Soccer Safety Tips

Injury Prevention Soccer cartoonSome of the more common soccer injuries include broken bones, concussions, torn ligaments and sprains.

Safety Tips


  • Boys should wear an athletic cup, shin guards and soccer shoes.
  • Girls should wear a chest protector, shin guards and soccer shoes.
  • The goalie should wear gloves in addition to the equipment mentioned above.
  • Remove nets when goals are not in use.
  • Check your child’s equipment often to make sure it is in good condition and that it fits properly.
  • Tell your child to never climb on the net or goal framework.
  • Make sure the goal is properly anchored and counterweighed. A movable soccer goal is more likely to tip over than one that is anchored.

Playing the Game Correctly

  • Have children play with other children of the same skill level, physical maturity and weight.
  • Make sure children know and play by the rules of the game.
  • Make sure that the coach has the proper qualifications to coach soccer and is teaching the proper techniques.

Extra Precautions

  • Inform the coach of any medical conditions your child may have.
  • Ensure that there is adult supervision.
  • Keep players hydrated. Make water available before, during and after all games and practices – especially on hot days. Although water is preferred, sports drinks and juices are good alternatives.

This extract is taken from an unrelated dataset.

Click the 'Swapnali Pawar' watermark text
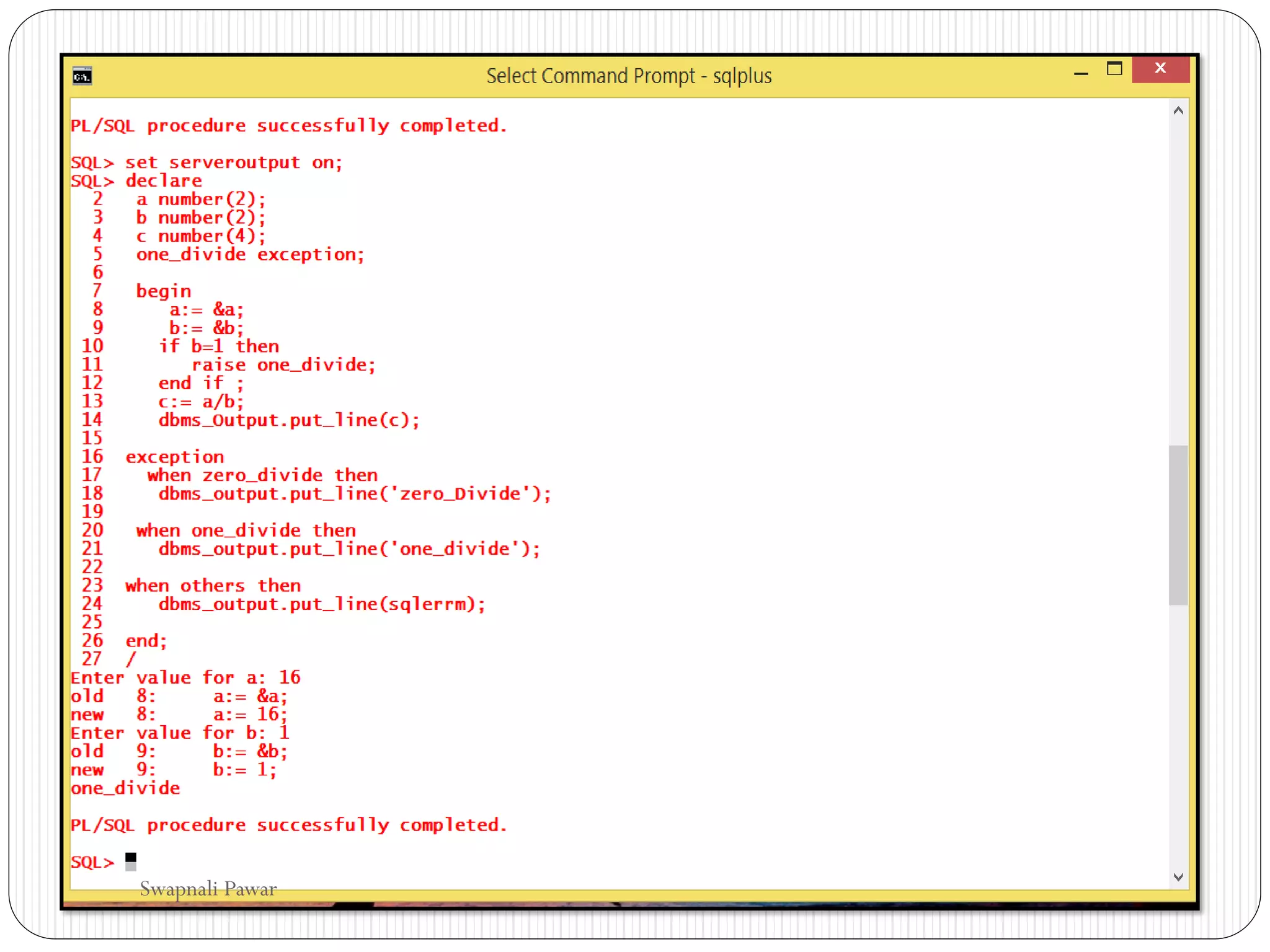 point(208,889)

Avoid drinks containing caffeine because they can further dehydrate the body.
  • Make sure the playing environment is safe.
  • Do not permit children to play if they are injured or sick.
  • Instruct players on safe handling and potential dangers of moveable soccer goals.
  • Make sure a person certified in CPR and first aid is present at all games and practices.
  • Clear the playing field of garbage and debris, and make sure there are no holes or stumps that may cause injury to players.
  • If playing outdoors, have your child wear sunscreen with a sun protection factor (SPF) of 15 or higher that is sweat and water-resistant. Sunscreen should be reapplied every 2 to 4 hours.
  • Be familiar with RICE – Rest, Ice, Compress and Elevate. This is effective for most minor sprains and strains associated with athletic injury.